Update on this topic: after being on the verge of ditching ZigBee altogether, I was finally able to get to a stable state - at least for now, one week and counting.
There are all the things I did, in descending order of what I consider did the most difference:
- I used a WiFi Analyzer to discover sources of interference and moved Zigbee routers to alternate locations to avoid them.
- I upgraded the firmware on the Sonoff USB Dongle
- I added Zigbee devices in their final location, using Settings > Devices and Services > Zigbee Dongle “Configure” > “+ Add Device”
- I managed to move the 2.4Ghz channel on my mesh wifi routers
- I used a Zigbee sniffer to understand in more detail how were packages being routed and dropped
I initially did the following, which didn’t make any difference at all
- Turn off HASS for > 60 mins to make all Zigbee routers reconfigure
- Turn off the Xiaomi gateway for a few days to avoid interference with it (it is now ON again and not causing any trouble)

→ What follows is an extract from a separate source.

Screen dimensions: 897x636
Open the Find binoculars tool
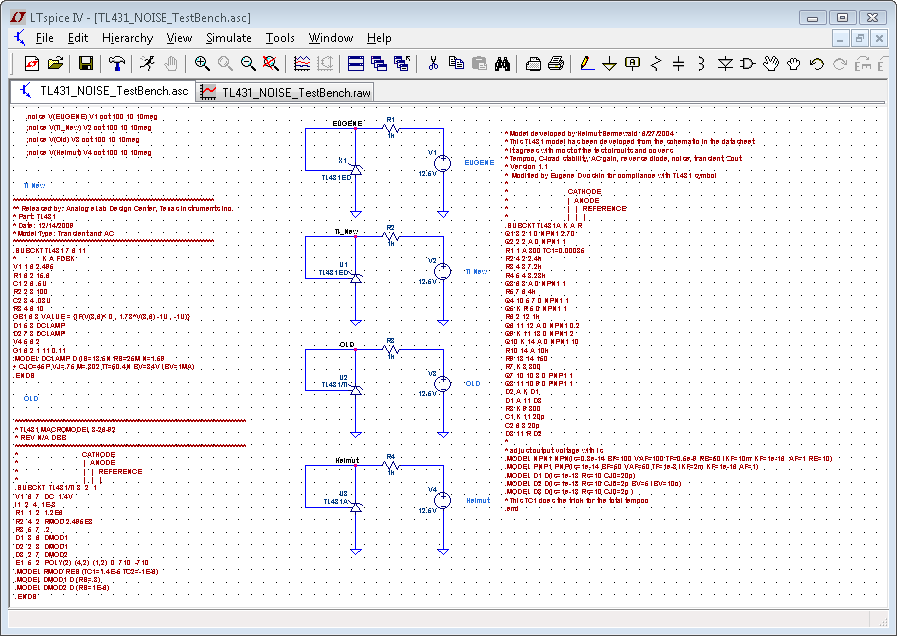tap(503, 63)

These things didn’t help but also got HASS working worse than before, so I disabled them again after doing some fruitless tests with them
- Installed and enabled ZHA-Toolkit to do things like pinging devices
- Enabling debug logging for several ZHA components
At this point, things are much more stable than before.
I’d be happy to share details on any of the things I tried and learned along the way if it helps anybody.
Thanks everyone for the help.